“Keep quiet!” said Miss Cornelia tensely. There was a pause of a few seconds while the pointer darted from one letter to another wildly.
“B—M—C—X—P—R—S—K—Z—” murmured Miss Cornelia trying to follow the spelled letters.
“It’s Russian!” gasped Lizzie breathlessly and Miss Cornelia nearly disgraced herself in the eyes of any spirits that might be present by inappropriate laughter. The ouija continued to move—more letters—what was it spelling?—it couldn’t be—good heavens— “B—A—T—Bat!” said Miss Cornelia with a tiny catch in her voice.
The pointer stopped moving: She took her hands from the board.
“That’s queer,” she said with a forced laugh. She glanced at Lizzie to see how Lizzie was taking it. But the latter seemed too relieved to have her hands off the ouija-board to make the mental connection that her mistress had feared.
All she said was, “Bats indeed! That shows it’s spirits. There’s been a bat flying around this house all evening.”

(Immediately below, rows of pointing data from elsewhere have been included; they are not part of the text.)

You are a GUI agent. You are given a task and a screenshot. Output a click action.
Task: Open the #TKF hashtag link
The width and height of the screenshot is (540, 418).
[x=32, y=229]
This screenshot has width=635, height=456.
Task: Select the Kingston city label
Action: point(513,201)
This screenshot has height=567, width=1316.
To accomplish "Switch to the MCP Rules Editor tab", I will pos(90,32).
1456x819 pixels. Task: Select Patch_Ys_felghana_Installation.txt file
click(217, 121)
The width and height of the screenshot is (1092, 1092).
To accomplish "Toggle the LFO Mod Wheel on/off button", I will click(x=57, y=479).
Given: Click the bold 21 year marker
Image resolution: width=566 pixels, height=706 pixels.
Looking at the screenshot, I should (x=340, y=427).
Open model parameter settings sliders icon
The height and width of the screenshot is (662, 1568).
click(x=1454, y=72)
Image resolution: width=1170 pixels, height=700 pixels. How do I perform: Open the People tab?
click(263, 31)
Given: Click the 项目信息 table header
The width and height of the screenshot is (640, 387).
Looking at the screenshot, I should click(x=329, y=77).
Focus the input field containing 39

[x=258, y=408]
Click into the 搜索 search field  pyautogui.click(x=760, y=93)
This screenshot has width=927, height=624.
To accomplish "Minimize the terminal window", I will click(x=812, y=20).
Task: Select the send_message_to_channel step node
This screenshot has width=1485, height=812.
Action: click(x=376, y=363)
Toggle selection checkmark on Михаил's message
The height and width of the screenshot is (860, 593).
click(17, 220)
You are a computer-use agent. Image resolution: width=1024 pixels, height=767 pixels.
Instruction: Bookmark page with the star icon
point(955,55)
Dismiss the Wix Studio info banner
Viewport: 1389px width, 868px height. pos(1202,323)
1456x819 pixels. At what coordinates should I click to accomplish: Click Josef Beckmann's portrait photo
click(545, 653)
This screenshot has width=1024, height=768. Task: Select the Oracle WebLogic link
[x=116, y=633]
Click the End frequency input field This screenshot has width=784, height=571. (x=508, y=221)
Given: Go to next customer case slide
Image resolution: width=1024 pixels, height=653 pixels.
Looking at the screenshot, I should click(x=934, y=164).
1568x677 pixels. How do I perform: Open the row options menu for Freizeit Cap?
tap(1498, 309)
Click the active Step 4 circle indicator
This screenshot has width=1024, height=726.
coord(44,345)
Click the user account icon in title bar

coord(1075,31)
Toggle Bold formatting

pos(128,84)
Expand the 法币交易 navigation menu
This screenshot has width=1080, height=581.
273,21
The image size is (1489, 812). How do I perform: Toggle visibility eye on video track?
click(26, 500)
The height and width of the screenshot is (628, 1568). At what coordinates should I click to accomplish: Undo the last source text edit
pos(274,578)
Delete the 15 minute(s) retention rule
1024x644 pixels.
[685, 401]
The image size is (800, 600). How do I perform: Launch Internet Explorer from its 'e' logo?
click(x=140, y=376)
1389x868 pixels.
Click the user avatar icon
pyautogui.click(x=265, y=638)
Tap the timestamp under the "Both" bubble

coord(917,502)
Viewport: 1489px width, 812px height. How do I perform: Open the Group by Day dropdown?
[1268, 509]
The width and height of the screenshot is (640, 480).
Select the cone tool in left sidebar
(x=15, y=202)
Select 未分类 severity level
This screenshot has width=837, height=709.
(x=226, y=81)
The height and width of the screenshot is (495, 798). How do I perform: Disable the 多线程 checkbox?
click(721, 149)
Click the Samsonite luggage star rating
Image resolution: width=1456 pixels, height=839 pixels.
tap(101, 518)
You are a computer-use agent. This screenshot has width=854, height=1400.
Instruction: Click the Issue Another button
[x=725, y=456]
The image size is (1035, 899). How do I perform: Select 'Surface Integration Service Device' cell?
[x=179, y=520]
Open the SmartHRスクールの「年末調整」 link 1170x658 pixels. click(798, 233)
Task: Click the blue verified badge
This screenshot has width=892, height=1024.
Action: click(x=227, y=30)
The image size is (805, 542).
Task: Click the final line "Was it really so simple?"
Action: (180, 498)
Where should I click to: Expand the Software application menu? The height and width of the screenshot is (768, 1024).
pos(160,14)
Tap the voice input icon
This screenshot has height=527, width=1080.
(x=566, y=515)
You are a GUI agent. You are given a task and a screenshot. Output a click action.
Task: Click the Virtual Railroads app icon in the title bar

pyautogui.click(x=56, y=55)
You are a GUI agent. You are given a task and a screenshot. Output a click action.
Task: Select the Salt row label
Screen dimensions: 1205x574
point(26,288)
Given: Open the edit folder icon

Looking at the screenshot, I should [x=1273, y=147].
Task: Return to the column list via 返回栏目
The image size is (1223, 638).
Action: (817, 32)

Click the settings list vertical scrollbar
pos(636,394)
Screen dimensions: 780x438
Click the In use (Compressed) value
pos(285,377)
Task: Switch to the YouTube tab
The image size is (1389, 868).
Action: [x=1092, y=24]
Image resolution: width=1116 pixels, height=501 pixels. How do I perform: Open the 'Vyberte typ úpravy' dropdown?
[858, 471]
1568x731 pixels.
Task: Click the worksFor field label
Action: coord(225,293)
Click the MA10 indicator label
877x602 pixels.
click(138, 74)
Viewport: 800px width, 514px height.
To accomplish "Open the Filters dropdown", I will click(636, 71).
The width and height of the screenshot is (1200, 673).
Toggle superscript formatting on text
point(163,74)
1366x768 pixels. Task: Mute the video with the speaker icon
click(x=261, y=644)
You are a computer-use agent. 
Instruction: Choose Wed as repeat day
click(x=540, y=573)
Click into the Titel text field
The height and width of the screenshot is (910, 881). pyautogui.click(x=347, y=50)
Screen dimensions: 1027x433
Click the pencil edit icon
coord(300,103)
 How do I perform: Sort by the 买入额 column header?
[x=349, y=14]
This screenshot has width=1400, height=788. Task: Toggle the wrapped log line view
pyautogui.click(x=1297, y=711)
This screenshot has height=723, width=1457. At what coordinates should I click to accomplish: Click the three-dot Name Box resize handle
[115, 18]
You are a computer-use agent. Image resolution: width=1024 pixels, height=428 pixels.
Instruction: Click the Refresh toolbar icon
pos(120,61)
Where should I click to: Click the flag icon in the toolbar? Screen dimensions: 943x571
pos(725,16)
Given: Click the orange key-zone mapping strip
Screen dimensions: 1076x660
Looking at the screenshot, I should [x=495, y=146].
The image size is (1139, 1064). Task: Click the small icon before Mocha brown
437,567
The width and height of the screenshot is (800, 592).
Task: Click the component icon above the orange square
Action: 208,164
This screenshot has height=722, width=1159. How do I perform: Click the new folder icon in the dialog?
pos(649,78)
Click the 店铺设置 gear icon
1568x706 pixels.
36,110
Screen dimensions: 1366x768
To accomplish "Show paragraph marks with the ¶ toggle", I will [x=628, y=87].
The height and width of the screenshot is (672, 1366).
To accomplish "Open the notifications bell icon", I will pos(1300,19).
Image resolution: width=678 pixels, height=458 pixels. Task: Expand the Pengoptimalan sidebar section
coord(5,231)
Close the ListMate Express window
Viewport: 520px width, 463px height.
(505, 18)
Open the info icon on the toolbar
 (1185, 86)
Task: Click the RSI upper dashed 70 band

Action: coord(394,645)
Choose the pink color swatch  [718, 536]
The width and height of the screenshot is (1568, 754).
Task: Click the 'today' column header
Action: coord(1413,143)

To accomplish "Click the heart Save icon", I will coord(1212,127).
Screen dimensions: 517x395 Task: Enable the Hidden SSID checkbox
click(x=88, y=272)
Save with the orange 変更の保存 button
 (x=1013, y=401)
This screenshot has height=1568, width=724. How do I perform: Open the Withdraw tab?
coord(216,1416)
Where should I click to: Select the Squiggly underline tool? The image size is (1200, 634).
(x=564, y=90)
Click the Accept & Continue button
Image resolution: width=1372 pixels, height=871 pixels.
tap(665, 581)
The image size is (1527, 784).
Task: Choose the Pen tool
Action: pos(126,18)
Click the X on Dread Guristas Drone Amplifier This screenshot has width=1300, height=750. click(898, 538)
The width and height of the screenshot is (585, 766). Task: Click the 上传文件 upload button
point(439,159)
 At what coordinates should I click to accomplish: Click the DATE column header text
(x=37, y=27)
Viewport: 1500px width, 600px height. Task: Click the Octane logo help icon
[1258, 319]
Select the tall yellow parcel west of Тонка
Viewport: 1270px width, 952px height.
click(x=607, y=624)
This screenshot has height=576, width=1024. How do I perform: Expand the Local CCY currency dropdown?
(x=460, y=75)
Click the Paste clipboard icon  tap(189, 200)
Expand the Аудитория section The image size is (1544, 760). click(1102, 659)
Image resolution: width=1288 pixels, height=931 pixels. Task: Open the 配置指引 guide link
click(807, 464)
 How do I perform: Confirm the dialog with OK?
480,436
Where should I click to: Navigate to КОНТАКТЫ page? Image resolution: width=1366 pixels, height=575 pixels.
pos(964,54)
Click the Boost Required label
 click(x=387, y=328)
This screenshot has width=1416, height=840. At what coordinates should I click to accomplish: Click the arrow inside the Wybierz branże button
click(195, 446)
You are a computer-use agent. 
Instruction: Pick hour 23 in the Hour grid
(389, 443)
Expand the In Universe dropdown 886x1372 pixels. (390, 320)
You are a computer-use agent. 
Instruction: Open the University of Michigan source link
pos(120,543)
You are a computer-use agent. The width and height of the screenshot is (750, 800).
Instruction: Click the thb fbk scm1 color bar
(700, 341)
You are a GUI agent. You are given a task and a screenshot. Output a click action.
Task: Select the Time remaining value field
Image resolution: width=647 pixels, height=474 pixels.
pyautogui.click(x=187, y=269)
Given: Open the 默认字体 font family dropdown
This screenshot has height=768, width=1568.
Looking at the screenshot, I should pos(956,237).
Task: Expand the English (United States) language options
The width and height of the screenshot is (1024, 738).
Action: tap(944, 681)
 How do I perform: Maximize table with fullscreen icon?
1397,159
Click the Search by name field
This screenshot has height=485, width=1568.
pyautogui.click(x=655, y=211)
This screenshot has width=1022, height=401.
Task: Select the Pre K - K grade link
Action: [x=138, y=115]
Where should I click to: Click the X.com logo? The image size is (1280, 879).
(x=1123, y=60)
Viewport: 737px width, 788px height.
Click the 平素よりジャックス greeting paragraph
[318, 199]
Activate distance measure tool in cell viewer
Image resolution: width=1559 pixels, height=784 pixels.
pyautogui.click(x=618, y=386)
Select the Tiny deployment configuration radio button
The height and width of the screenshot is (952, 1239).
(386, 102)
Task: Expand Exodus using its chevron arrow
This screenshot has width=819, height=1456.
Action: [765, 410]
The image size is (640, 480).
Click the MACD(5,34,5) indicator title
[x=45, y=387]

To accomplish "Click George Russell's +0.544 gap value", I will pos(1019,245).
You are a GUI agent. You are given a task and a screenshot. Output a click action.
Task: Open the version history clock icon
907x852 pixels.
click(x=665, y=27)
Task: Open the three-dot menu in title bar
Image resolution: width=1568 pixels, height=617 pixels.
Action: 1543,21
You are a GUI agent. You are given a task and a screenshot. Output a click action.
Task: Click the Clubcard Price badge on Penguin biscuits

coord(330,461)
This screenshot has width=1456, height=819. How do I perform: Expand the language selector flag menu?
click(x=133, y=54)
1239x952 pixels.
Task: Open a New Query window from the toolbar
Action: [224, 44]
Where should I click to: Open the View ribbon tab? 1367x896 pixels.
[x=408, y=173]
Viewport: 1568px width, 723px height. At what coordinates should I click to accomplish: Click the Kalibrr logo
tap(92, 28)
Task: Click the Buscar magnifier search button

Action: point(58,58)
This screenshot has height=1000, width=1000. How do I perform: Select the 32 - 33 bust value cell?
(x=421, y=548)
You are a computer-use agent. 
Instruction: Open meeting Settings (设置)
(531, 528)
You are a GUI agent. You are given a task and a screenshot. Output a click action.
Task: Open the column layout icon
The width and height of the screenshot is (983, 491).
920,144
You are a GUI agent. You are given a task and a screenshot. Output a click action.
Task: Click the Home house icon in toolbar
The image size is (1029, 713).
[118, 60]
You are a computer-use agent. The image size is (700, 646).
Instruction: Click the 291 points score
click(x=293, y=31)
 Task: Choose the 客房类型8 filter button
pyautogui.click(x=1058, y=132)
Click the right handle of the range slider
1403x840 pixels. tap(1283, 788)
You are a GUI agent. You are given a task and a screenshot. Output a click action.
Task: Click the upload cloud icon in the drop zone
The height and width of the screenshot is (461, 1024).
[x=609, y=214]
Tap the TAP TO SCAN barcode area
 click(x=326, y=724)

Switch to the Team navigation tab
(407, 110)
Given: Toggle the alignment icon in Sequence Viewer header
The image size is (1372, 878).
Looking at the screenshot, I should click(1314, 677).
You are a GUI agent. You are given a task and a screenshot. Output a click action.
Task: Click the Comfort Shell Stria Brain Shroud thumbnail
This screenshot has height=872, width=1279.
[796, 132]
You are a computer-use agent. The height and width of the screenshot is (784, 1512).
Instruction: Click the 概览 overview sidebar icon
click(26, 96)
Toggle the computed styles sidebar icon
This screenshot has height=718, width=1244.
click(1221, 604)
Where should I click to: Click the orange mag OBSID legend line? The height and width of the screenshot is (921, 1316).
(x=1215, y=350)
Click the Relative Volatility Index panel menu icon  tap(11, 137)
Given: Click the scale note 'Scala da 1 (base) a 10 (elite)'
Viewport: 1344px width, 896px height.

She got up from her chair tentatively, obviously hoping that the seance was over.
“Oh, Miss Neily,” she burst out. “Please let me sleep in your room tonight! It’s only when my jaw drops that I snore—I can tie it up with a handkerchief!”
“I wish you’d tie it up with a handkerchief now,” said her mistress absent-mindedly, still pondering the message that the pointer had spelled. “B—A—T—Bat!” she murmured. Thought-transference— warning—accident? Whatever it was, it was—nerve-shaking. She put the ouija-board aside. Accident or not, she was done with it for the evening. But she could not so easily dispose of the Bat. Sending a protesting Lizzie off for her reading glasses, Miss Cornelia got the evening paper and settled down to what by now had become her obsession. She had not far to search for a long black streamer ran across the front page—“Bat Baffles Police Again.”
She skimmed through the article with eerie fascination, reading bits of it aloud for Lizzie’s benefit.
“’Unique criminal—long baffled the police—record of his crimes shows him to be endowed with an almost diabolical ingenuity—so far there is no clue to his identity—’” Pleasant reading for an old woman who’s just received a threatening letter, she thought ironically—ah, here was something new in a black-bordered box on the front page—a statement by the paper.
She read it aloud. “’We must cease combing the criminal world for the Bat and look higher. He may be a merchant—a lawyer—a Doctor —honored in his community by day and at night a bloodthirsty assassin—’” The print blurred before her eyes, she could read no more for the moment. She thought of the revolver in the drawer of the table close at hand and felt glad that it was there, loaded.
“I’m going to take the butcher knife to bed with me!” Lizzie was saying.
Miss Cornelia touched the ouija-board. “That thing certainly spelled Bat,” she remarked. “I wish I were a man. I’d like to see any lawyer, Doctor, or merchant of my acquaintance leading a double life without my suspecting it.”